■ **TASK TO CARRY OUT**
Locate the line that contains "[Instagram] (142, 41)". Reproduce it and all following lines up to the end of the material, exactly and with nothing added.

##### DATA

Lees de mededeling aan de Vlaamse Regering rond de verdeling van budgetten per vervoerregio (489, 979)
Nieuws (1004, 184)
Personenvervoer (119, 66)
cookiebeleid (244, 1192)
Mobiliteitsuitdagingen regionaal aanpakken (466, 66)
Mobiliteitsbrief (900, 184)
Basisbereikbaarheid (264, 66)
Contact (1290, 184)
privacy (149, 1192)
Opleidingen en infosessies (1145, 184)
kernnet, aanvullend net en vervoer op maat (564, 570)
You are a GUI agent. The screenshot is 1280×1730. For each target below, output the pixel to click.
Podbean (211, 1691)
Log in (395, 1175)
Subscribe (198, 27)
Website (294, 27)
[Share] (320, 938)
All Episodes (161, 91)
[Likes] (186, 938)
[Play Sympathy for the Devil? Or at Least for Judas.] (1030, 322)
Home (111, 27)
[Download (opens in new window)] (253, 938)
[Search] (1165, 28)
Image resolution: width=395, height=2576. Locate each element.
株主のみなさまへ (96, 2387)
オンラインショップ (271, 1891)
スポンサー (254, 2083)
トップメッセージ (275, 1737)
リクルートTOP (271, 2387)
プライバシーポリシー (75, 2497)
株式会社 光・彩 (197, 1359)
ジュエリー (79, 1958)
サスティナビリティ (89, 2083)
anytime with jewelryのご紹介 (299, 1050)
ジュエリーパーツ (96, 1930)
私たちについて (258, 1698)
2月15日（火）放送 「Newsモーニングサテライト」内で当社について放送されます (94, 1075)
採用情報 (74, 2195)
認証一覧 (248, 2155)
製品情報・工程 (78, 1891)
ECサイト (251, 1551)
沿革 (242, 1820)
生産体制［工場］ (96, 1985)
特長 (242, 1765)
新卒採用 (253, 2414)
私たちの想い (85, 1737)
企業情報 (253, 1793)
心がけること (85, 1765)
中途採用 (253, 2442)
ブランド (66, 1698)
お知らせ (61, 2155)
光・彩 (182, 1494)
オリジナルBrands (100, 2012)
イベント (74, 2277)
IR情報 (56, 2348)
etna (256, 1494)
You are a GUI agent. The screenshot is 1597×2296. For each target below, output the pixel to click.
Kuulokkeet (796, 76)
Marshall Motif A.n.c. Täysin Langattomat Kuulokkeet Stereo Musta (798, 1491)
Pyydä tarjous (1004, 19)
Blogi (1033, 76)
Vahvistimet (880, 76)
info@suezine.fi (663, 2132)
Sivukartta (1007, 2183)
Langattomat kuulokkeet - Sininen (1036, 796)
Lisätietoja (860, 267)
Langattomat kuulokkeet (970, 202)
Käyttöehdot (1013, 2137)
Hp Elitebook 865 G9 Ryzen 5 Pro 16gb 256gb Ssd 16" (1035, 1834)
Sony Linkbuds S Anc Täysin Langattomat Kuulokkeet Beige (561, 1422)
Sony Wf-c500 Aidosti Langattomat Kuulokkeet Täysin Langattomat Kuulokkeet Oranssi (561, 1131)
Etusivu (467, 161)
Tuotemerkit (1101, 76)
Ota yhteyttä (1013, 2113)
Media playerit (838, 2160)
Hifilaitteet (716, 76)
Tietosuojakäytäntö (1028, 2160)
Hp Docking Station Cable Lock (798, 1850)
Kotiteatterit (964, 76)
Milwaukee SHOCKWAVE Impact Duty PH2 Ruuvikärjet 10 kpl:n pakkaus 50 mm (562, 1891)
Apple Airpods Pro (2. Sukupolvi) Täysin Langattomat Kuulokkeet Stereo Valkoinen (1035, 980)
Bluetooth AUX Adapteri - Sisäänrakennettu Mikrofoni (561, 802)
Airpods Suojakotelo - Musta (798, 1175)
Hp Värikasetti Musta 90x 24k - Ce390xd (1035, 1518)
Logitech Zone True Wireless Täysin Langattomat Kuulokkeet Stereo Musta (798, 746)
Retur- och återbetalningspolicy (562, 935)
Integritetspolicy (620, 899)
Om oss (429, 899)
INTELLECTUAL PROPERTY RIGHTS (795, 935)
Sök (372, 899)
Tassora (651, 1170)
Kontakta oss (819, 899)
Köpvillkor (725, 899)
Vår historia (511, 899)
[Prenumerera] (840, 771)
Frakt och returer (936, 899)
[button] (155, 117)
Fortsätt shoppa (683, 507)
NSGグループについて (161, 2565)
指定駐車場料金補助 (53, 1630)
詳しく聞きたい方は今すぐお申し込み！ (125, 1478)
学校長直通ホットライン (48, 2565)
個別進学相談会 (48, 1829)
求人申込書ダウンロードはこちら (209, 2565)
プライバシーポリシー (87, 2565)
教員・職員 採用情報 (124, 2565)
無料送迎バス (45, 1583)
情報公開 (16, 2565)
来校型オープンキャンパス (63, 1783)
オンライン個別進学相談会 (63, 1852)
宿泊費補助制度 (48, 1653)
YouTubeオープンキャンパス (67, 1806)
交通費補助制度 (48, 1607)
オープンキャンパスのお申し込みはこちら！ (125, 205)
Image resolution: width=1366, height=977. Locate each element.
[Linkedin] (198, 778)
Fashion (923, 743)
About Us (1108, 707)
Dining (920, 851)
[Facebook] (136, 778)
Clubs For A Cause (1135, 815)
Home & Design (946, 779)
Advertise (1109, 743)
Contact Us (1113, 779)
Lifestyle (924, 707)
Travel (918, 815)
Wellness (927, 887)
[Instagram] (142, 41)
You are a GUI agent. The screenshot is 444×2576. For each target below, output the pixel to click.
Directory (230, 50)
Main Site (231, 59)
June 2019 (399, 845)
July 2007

##########

■ **TASK RESULT**
[Instagram] (142, 41)
You are a GUI agent. The screenshot is 444×2576. For each target below, output the pixel to click.
Directory (230, 50)
Main Site (231, 59)
June 2019 (399, 845)
July 2007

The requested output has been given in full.